Looking to 2019 and beyond
We spent quite a bit of time this year refining our scope of work, examining the areas where we can make the most impact, and considered the larger needs of our community first and foremost.
In the past we have been accused, rightfully so, of trying to be too many things to too many people. It was a noble effort on our part, but in many ways it only set up parties for disappointment. From a philosophical standpoint, it is important to recognize that the Southeastern Ohio Port Authority does not organize, build, or create projects. We are a facilitation measure. The Port Authority, like all other Ports in this state exist to utilize their powers, a toolbox of sorts to ease development. While some Port Authorities in our state are heavily utilized by city and county governments for the process of property management and redevelopment, our governing body (the County Commissioners) have not as of yet operated the Port like those in Cleveland, Cincinnati, etc. It is important to keep this in mind, as there are some in our midst who would seek to see the Port engage in projects of a similar nature.
Where I see those Ports differing from ours comes in two major ways: Port funding streams through property ownership and sale, and willingness of local governments to jump into redevelopment/development projects.
There is a major philosophical divide within communities of the role of government, and we aren’t here to debate those beliefs today. What we are here to discuss, is where we see the Port Authority maximizing its limited resources in the coming year (recognizing how our Port operates compared to others).
As I mentioned we are a facilitation mechanism at this point. It is fiscally out of the question for our organization to jump into site development and building construct given our current book.
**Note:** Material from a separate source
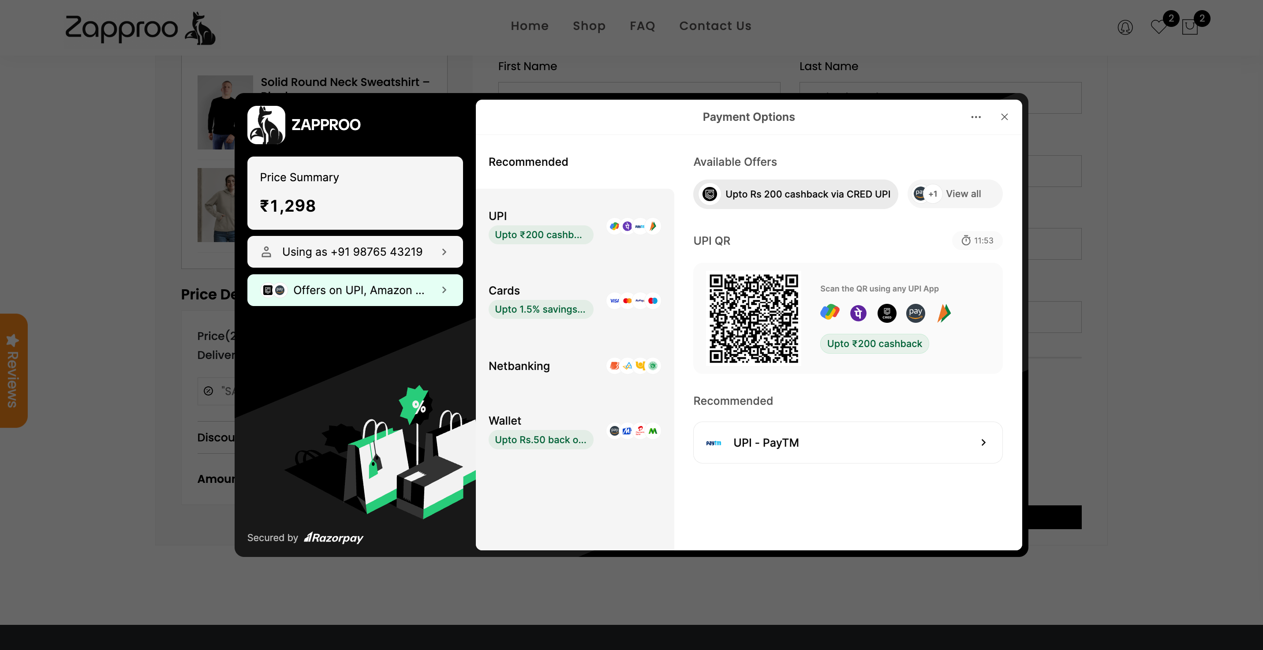Close the Payment Options dialog
Viewport: 1263px width, 650px height.
[1004, 117]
Now this could entirely change with a City or County driven effort to create more sites for development, but without governmental partners committed to utility extension on speculatory sites, an attempt to do so without their cooperation would be foolhardy.
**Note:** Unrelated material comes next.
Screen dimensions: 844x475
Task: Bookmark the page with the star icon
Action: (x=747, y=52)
We at the Port will work to facilitate projects this year, as we do every year. Where we do it will be hyper focused however given our skeleton staff and organizational limitations.
Last week I prepared a 2019 Plan of Work with emphasis areas and delivered those items to our board. I want each of you to see where we will focus this year as well. I created this graphic to illustrate.
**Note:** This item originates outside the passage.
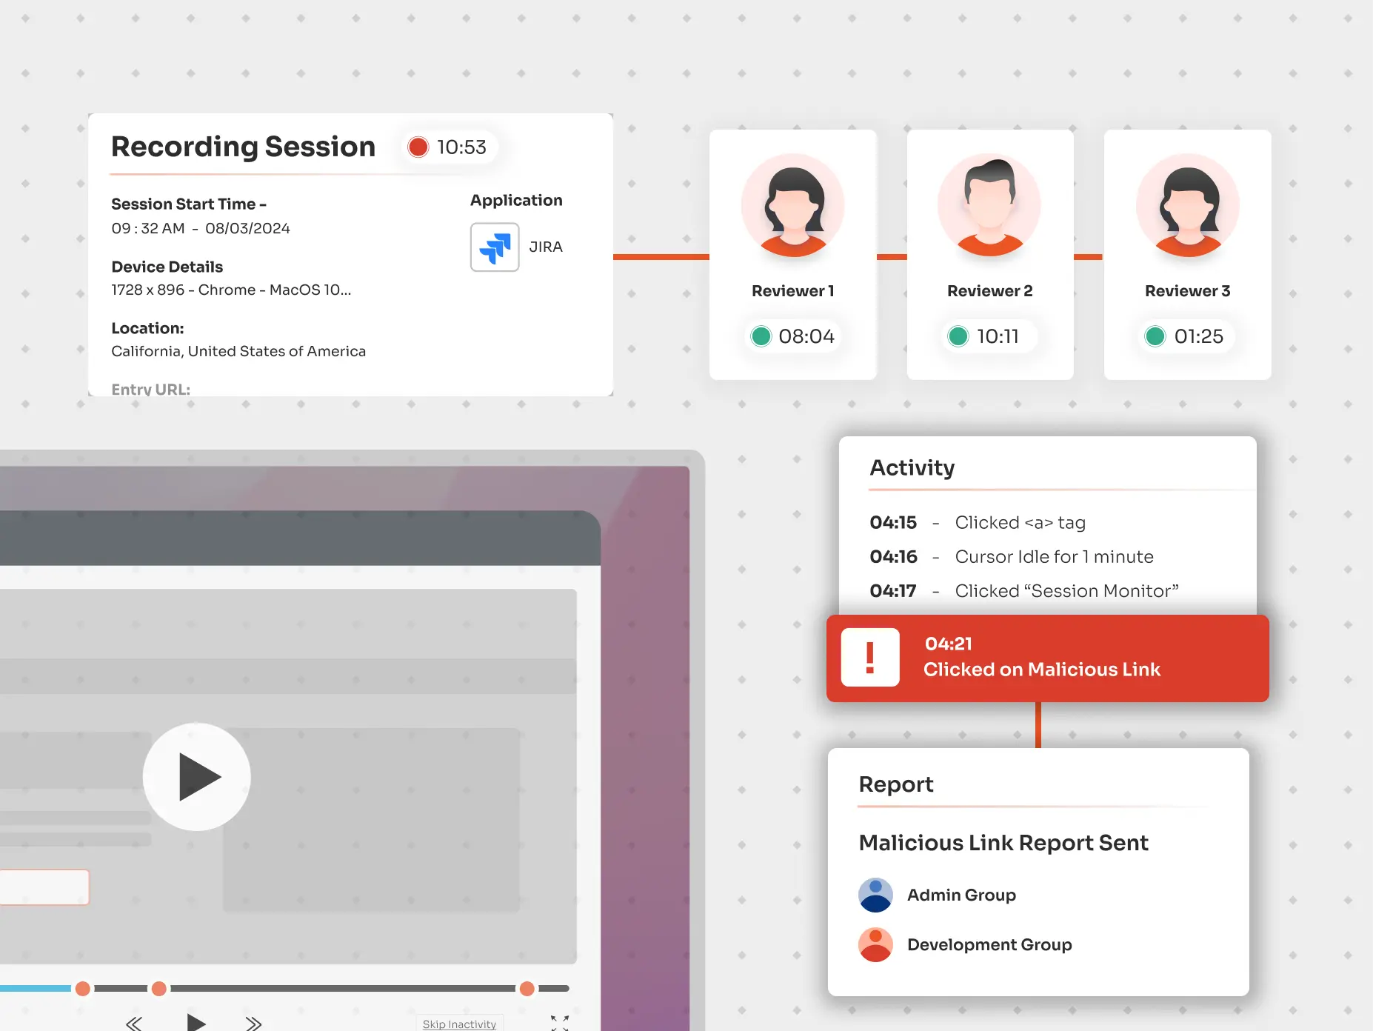
Task: Click the Development Group avatar icon
Action: point(875,944)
As you can see from the interior focused circles, we are going to be hyper strategic in regards to redevelopment efforts at the Muskingum River Plant in Beverly. The former AEP plant is the single greatest concentration of utility in our county. It has rail service, abundant process water capacity, abundant electrical supply, three major gas lines with significant supply for firing, and has a sanitary sewer that can be reactivated. Those are the positives…….the negatives however are innumerable and are in need of immediate address and constant tending. That is something the Port will jump in to assist the owner with. We don’t have money to buy the site, we can’t afford much to assist with cleanup, but rest assured we want to see those things happen in order to maximize its redevelopment potential. Frankly put, we don’t have many other places in the county to assist industrial development.
We will focus on redevelopment efforts in Downtown Marietta through advocacy, resource alignment, and plying whatever resources we have to assist in the purchase, redevelopment of buildings in our downtown core. There are high return projects all around us, but they need some TLC, we aim to assist Marietta Main Street and the City of Marietta in anyway we can. Through maximization of the CRA, use of TIF’s in the downtown core, and creation of Downtown Redevelopment Districts and Opportunity Zone fund mechanisms, we are here to do all we can to assist.
We are also going all in to assist those interested in starting businesses in the Belpre area in regard to utility planning. If you hadn’t heard, Belpre has significant issues related to gas supply and stormwater runoff. Those issues need to be addressed at the forefront with developers and city officials. Knowing there are limited staffers around to assist businesses in Belpre, we are going to attempt to help them manage that workload. We want to facilitate development in the county, helping with utility planning requests in Belpre is a great way to do that we feel.
Lastly, we want to do more structured leases. There is quite a bit of information on our site about this program, but to summarize, through utilization of the Port powers, deeding a property to the Port during construct can offset a number of costs, including sales tax on materials for construct. That cost savings we want to pass on to those creating new projects in our community. We need pay for the legal to get that done, but the Port is ready and able to do what it can to help alleviate some costs and thank you for building your business here.
Those are the four hyper focused moves……..the four outside categories I will discuss in my next post. Those are the items that are in need of constant management and what I would call the backburner items. Making a good dish requires a few pots on the stove, some need low and slow others need flashed. The hyper focused list represents our flash items, the outer core represents the low and slow process that we need to constantly be minding and stirring.